▸ WHAT IS NEEDED
Copy the part of the material that opens with the line containing "665x889 pixels. At" and runs through the end of the material, without the pictures.

## START

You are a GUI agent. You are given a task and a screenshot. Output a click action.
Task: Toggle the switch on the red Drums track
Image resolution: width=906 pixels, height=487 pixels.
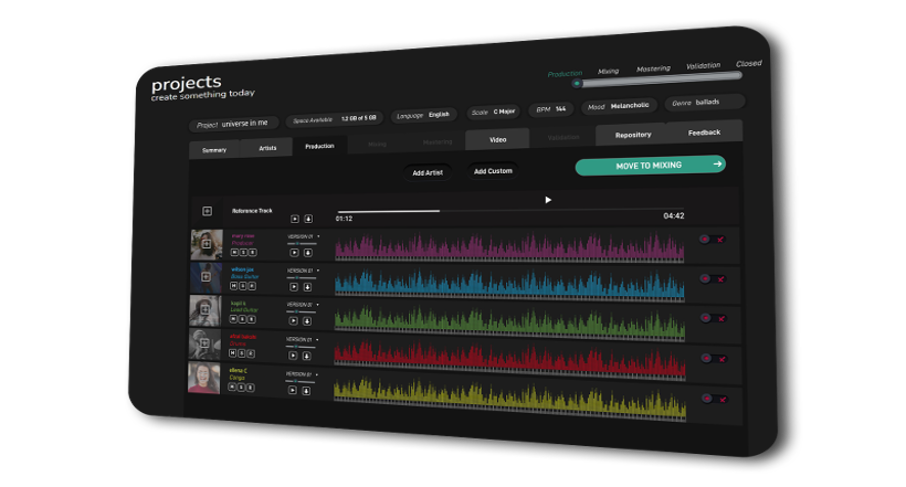coord(712,358)
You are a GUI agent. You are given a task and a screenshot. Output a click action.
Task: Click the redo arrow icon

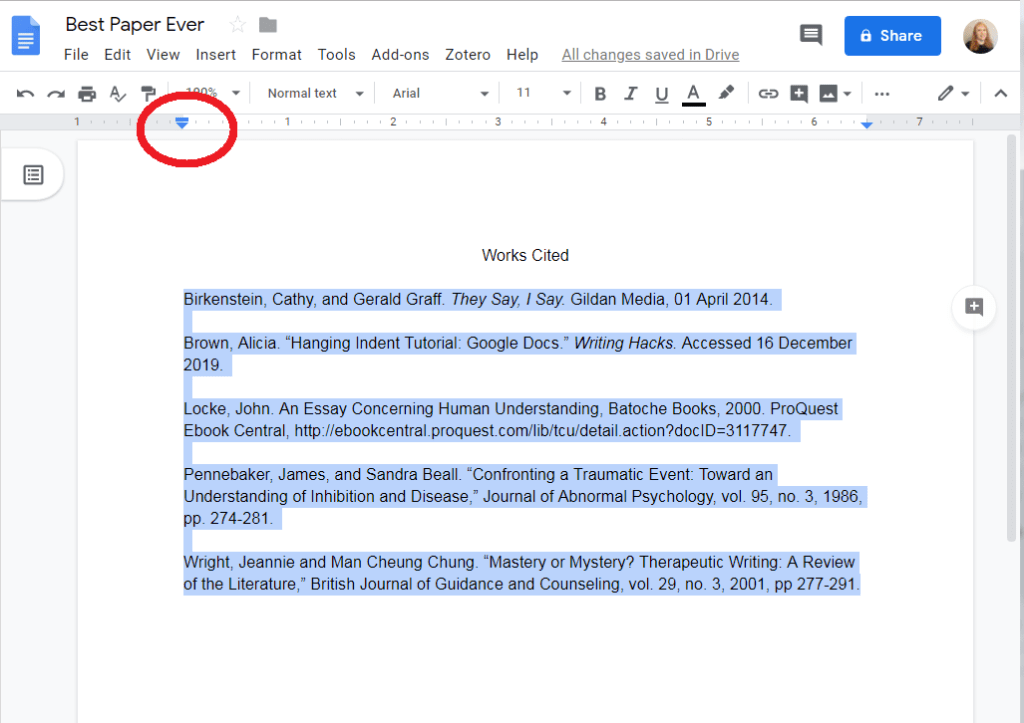56,94
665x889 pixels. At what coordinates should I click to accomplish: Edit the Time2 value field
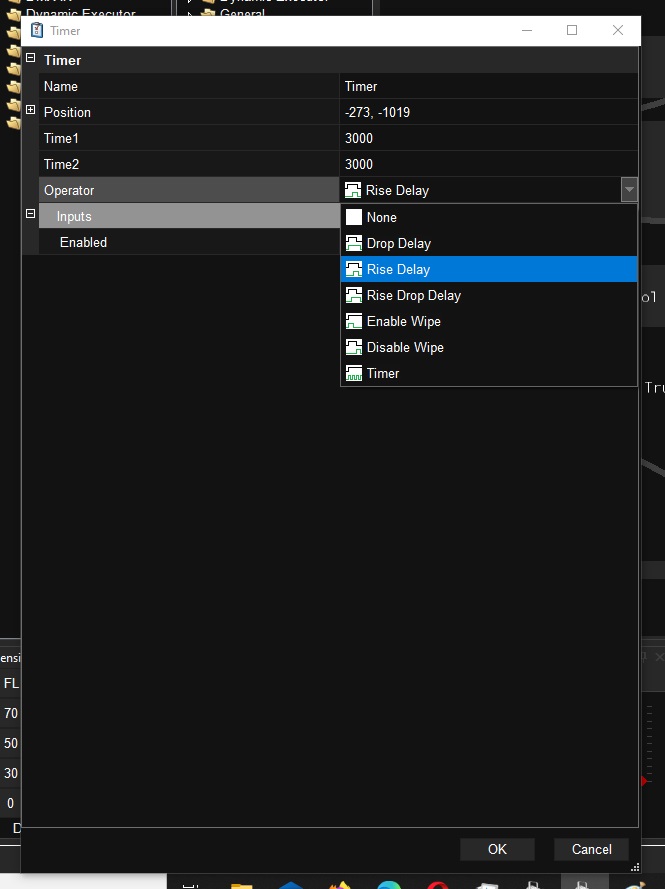coord(488,164)
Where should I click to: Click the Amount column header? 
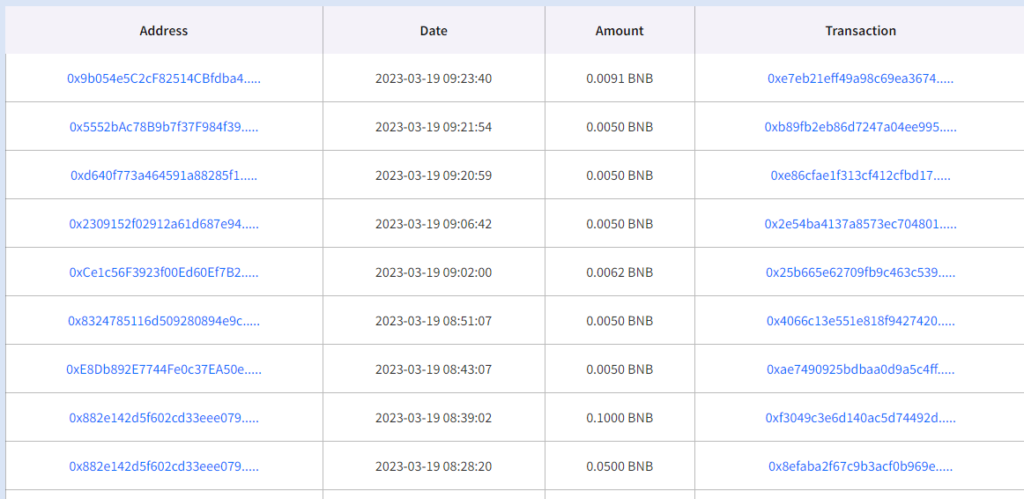point(619,31)
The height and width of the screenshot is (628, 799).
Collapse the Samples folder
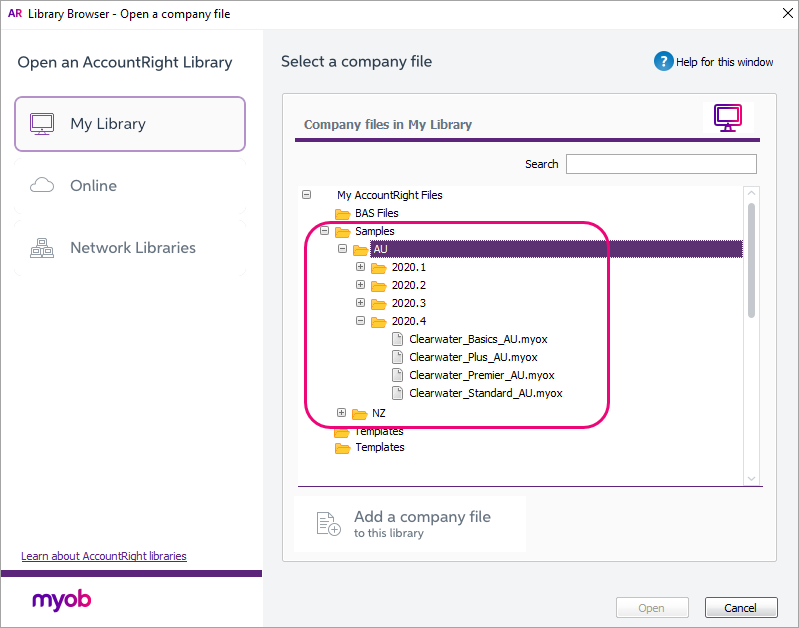[324, 231]
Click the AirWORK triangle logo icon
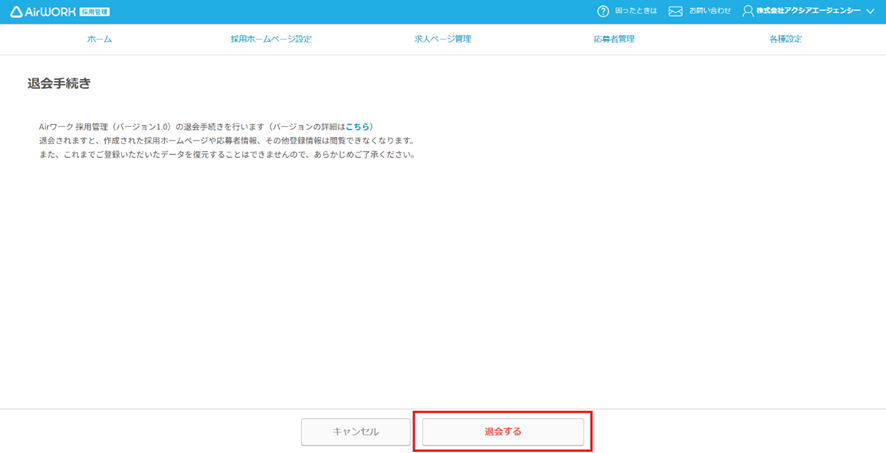The image size is (886, 453). tap(17, 12)
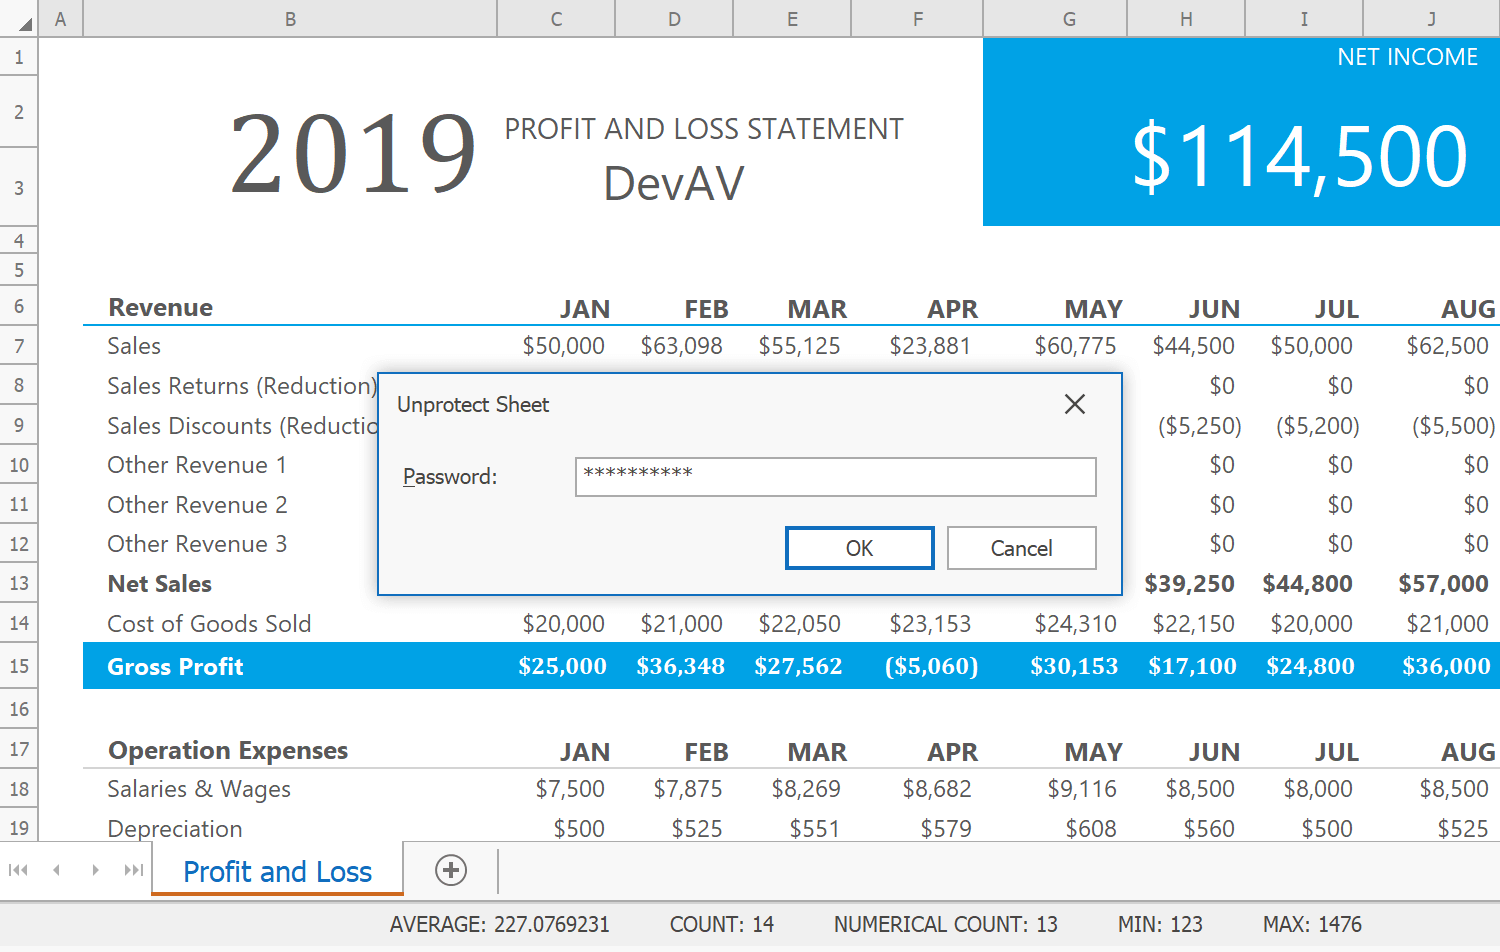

## END

▸ EXERCISE ANSWER
665x889 pixels. At what coordinates should I click to accomplish: Edit the Time2 value field
coord(488,164)
Where should I click to: Click the Amount column header? 
point(619,31)
The height and width of the screenshot is (628, 799).
Collapse the Samples folder
[324, 231]
Click the AirWORK triangle logo icon
The image size is (886, 453). tap(17, 12)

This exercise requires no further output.